Cloud providers are seeing a spike in demand for Nvidia’s H200 chips after Chinese AI company DeepSeek launched its latest foundation model.
While the stock market reacted negatively, sending Nvidia’s shares down 16% on Monday, AI researchers and developers have tracked DeepSeek’s progress for months. The company first released its V2 model in May 2024, but its V3 model in December gained significant attention in the AI community.
When DeepSeek launched its reasoning model R1 in January, demand for Nvidia H200s skyrocketed. Robert Brooks, a founding team member at cloud provider Lambda, confirmed the trend.
“The launch of DeepSeek R1 has dramatically increased H200 demand. Enterprises are now pre-purchasing H200 capacity even before it becomes publicly available,” Brooks stated.
DeepSeek’s Efficient Models Disrupt AI Hardware Market
DeepSeek’s open-source models make AI more affordable, but they still require hardware or cloud services to operate at scale. Semiconductor analysts at Seminanalysis reported that DeepSeek’s rise had already impacted H100 and H200 pricing.

DATA FOR REVIEW:
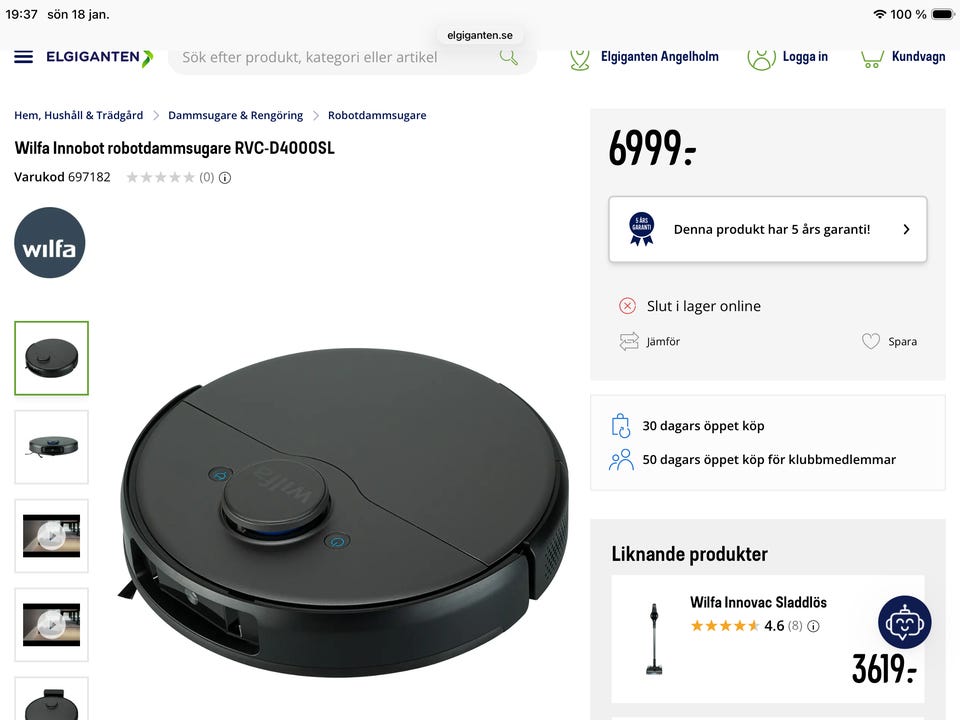Click the Elgiganten logo

coord(99,58)
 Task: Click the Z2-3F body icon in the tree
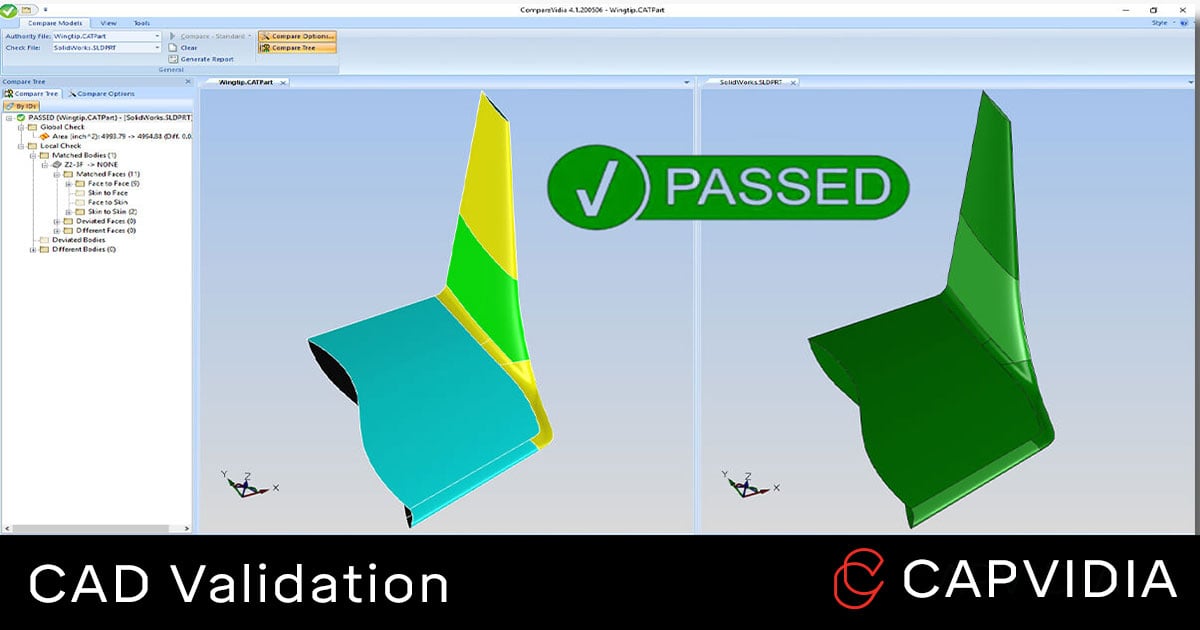pos(56,164)
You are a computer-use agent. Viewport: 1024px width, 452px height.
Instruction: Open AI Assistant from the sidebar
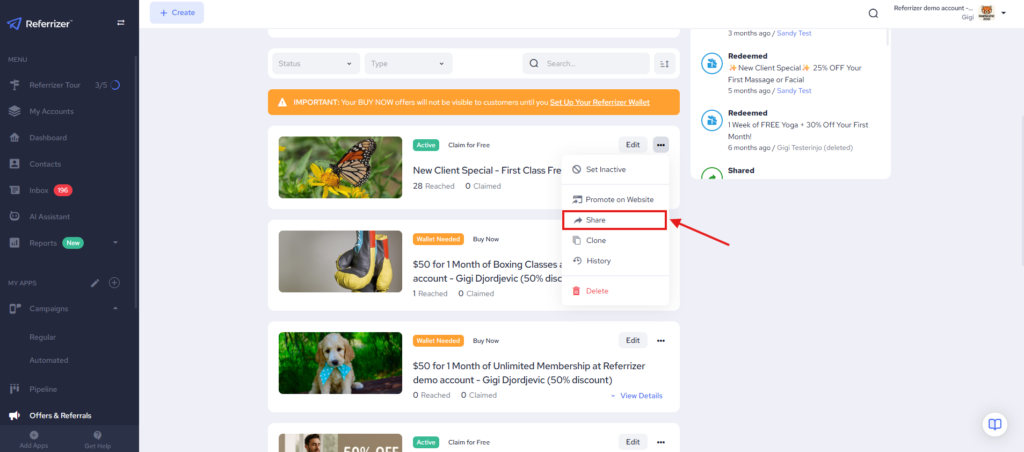tap(49, 216)
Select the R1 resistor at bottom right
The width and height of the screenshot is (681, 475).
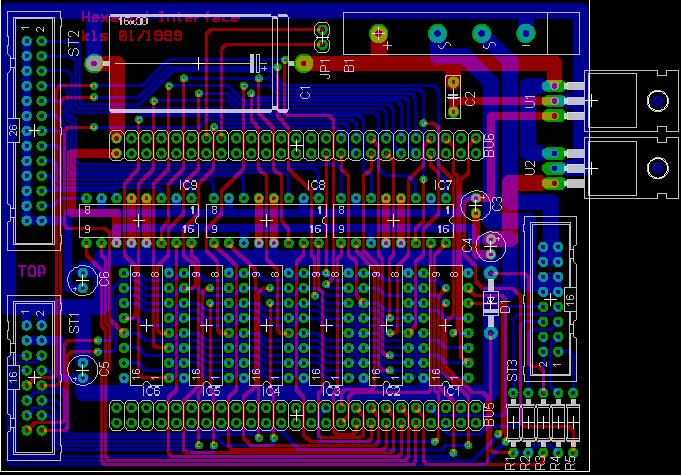(x=513, y=424)
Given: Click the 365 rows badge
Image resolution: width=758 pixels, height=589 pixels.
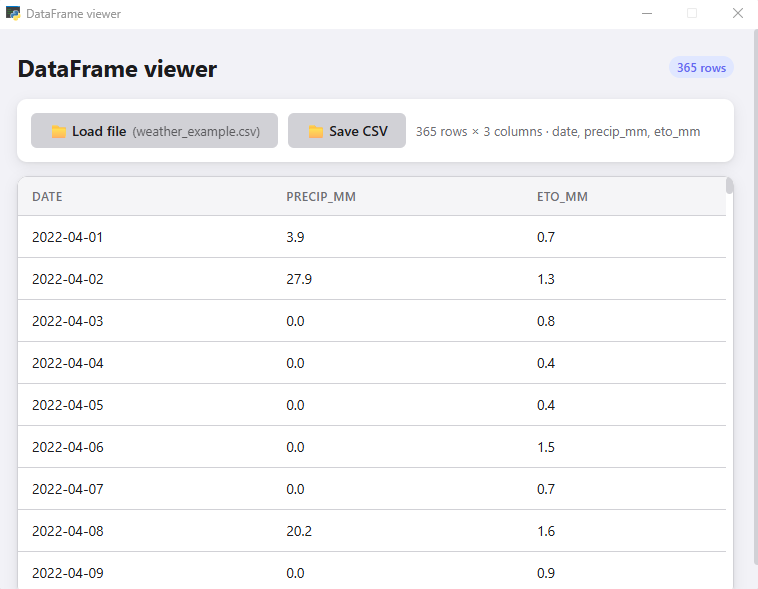Looking at the screenshot, I should [701, 68].
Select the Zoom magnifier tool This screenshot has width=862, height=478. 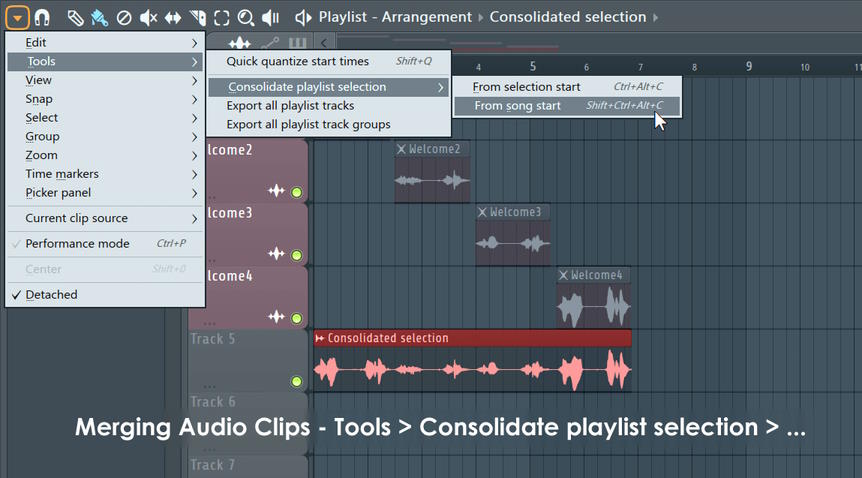click(245, 17)
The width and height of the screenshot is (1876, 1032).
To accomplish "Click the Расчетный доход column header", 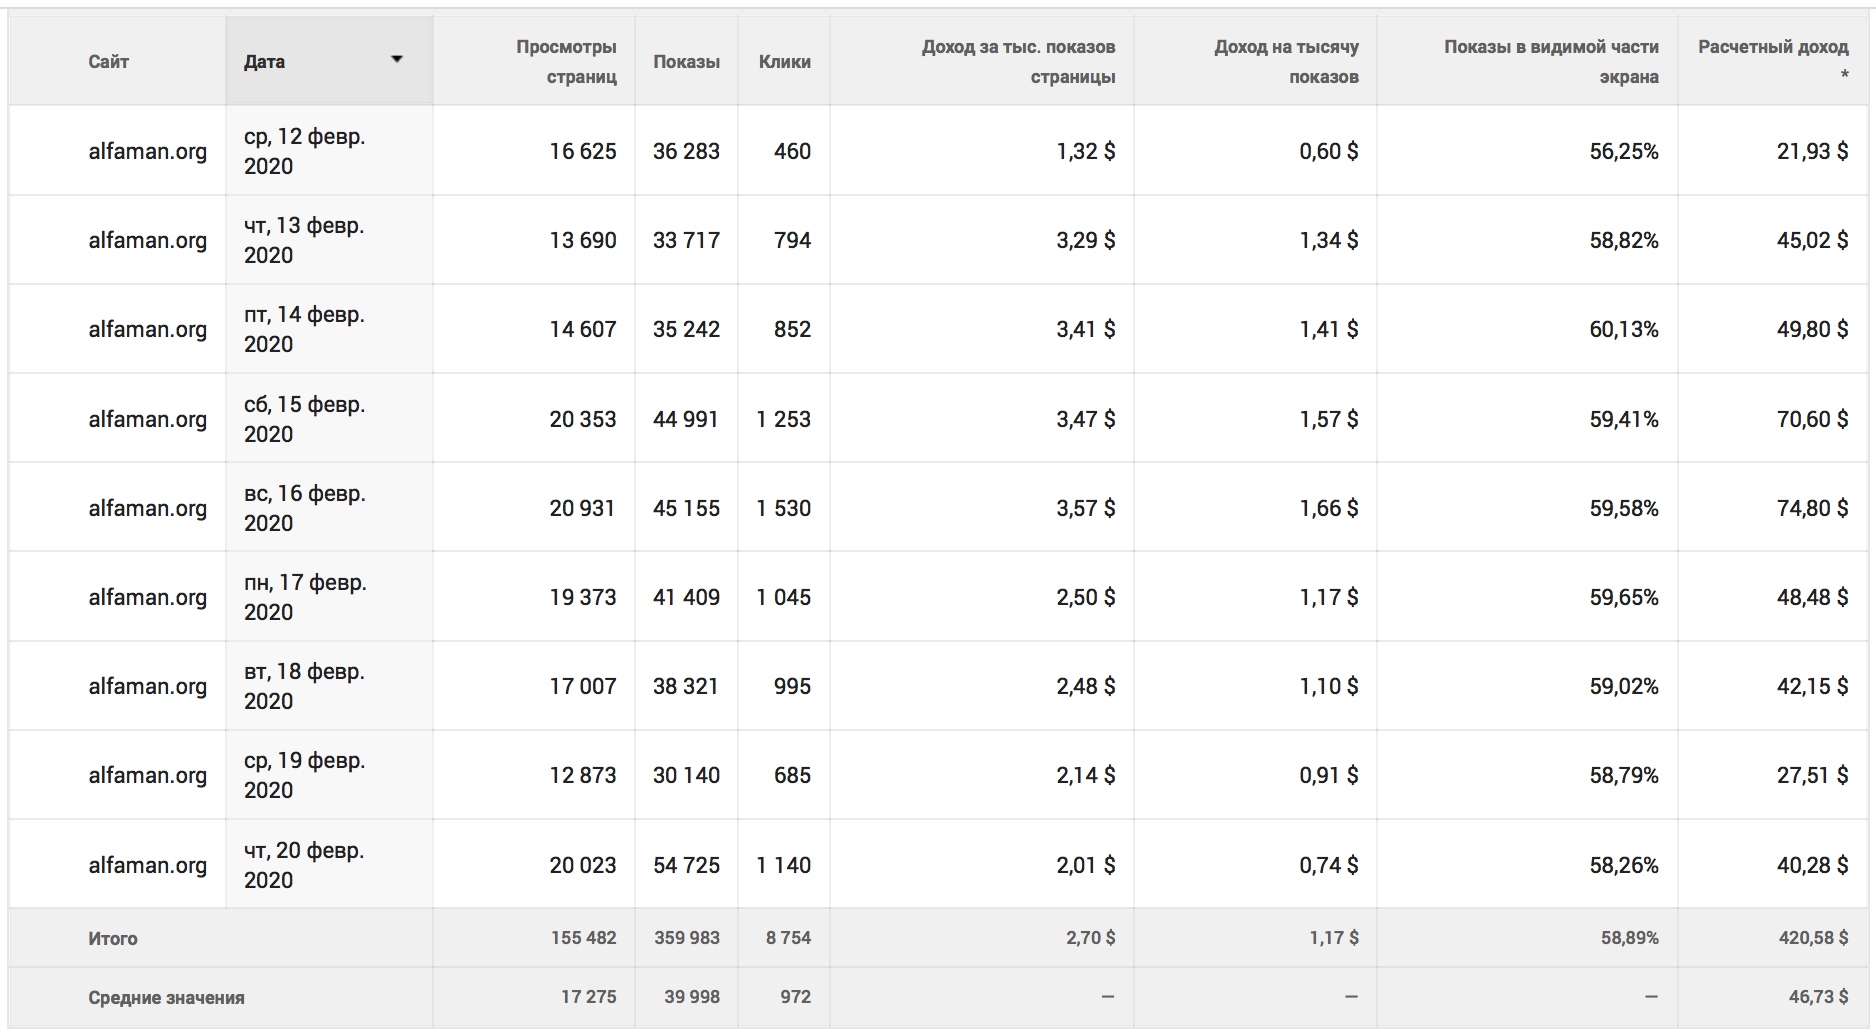I will [1773, 60].
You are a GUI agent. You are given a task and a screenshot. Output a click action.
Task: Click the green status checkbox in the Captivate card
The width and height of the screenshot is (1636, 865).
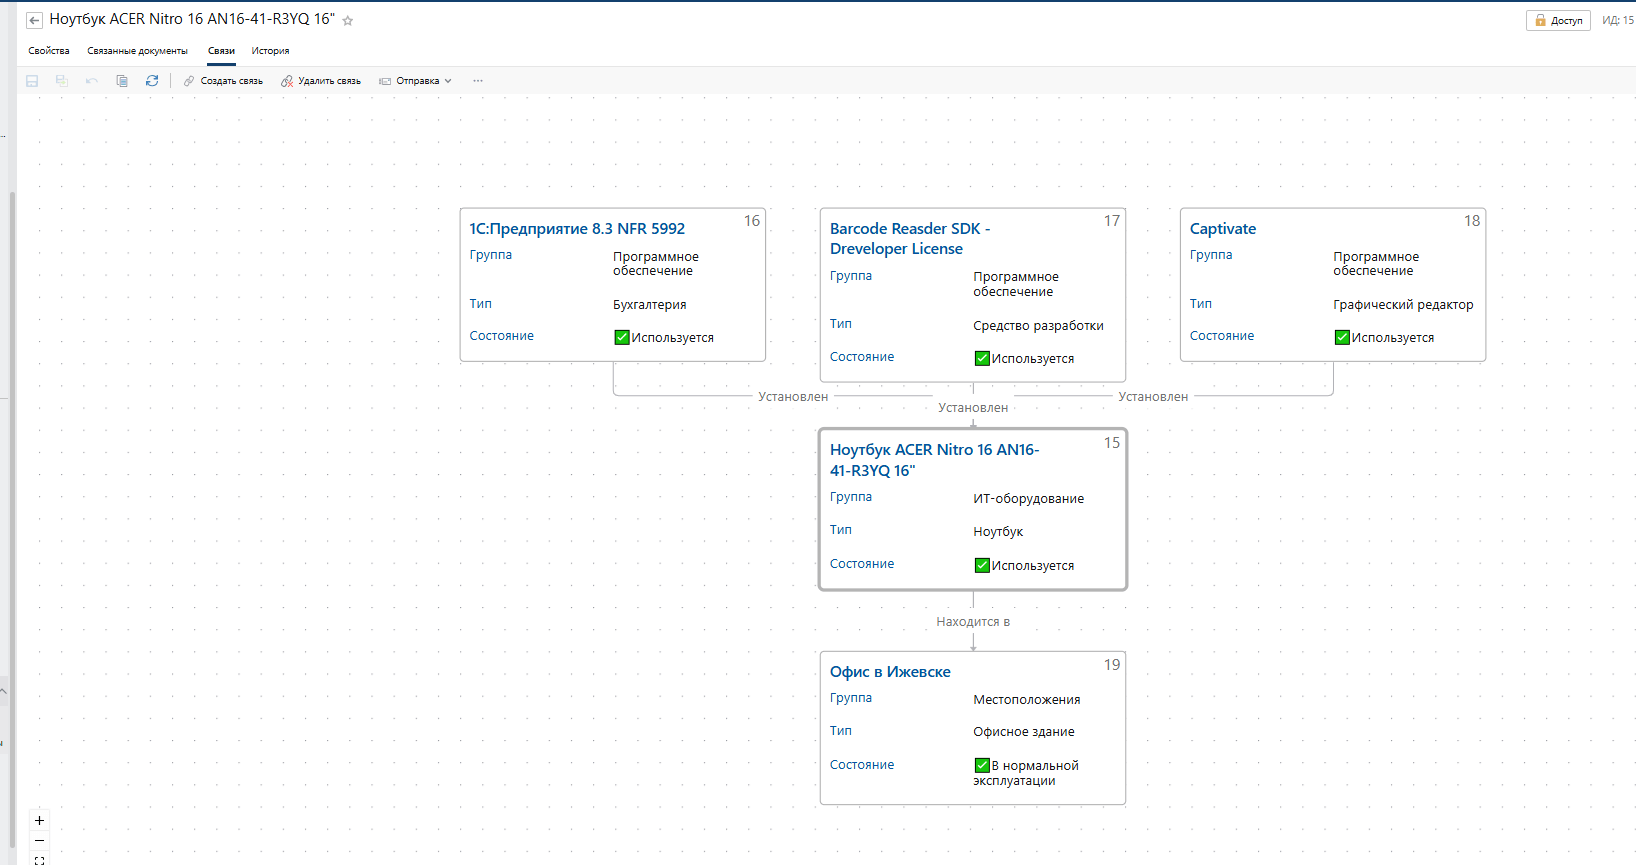point(1342,338)
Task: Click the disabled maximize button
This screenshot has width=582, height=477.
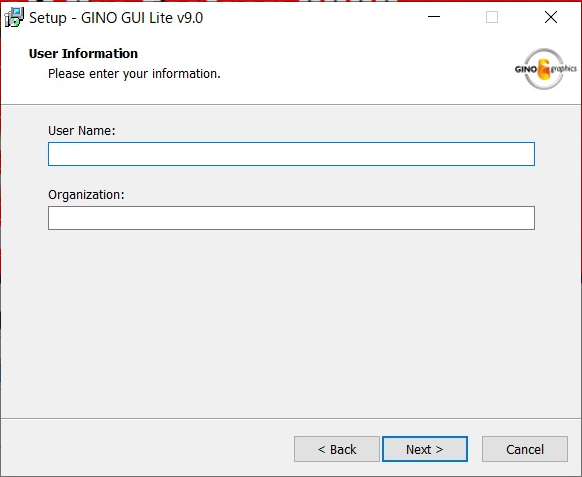Action: tap(492, 17)
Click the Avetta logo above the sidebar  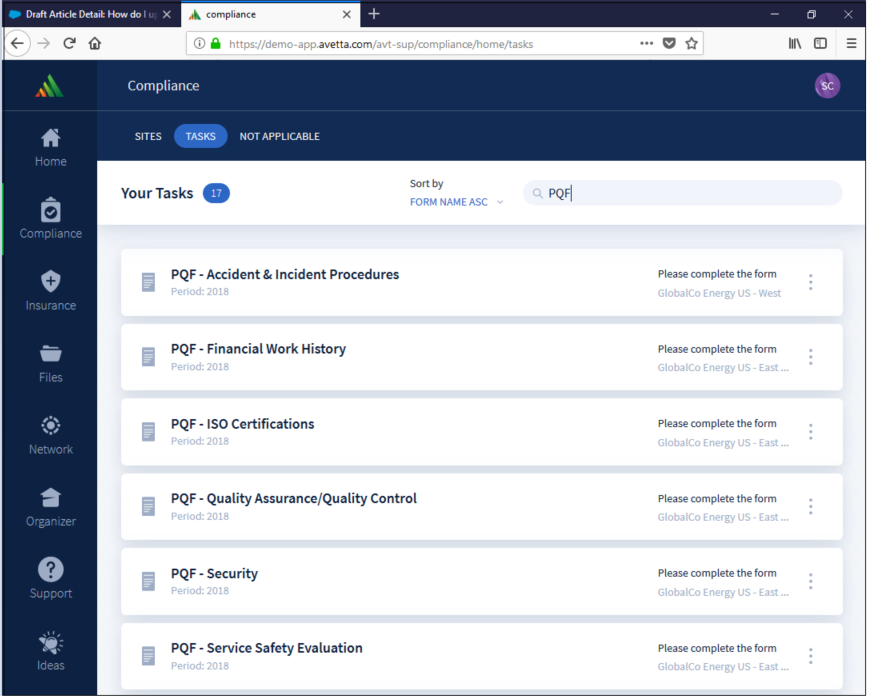pyautogui.click(x=48, y=86)
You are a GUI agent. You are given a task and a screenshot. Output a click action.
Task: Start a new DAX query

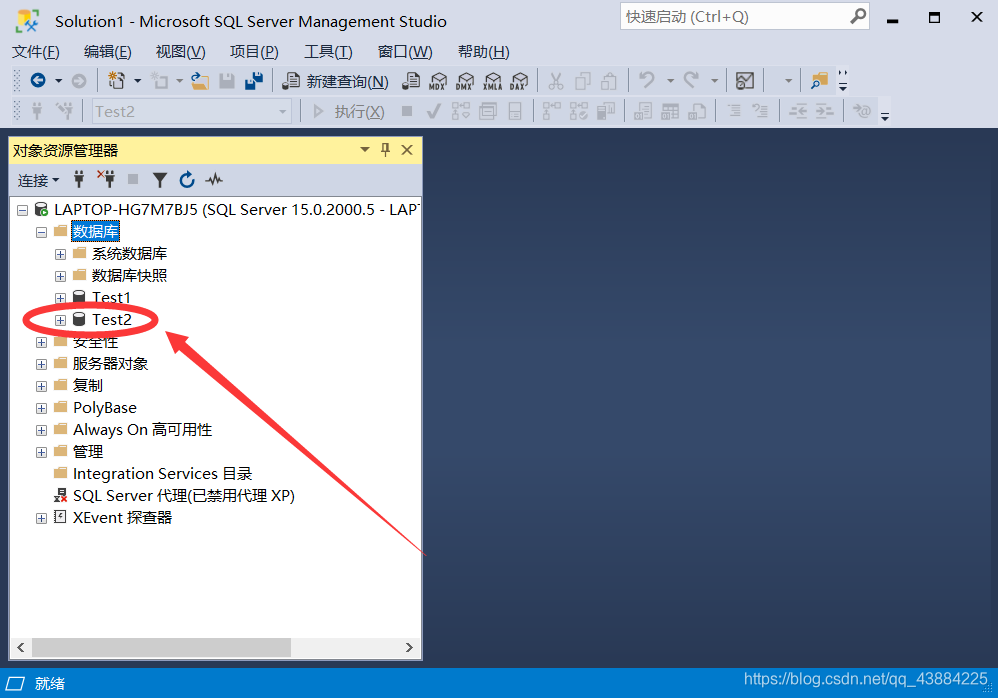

EXERCISE BRIEF: According to the text about DeepSeek and Nvidia H200 demand, when did DeepSeek first release its V2 model?

SOLUTION TO THIS EXERCISE: May 2024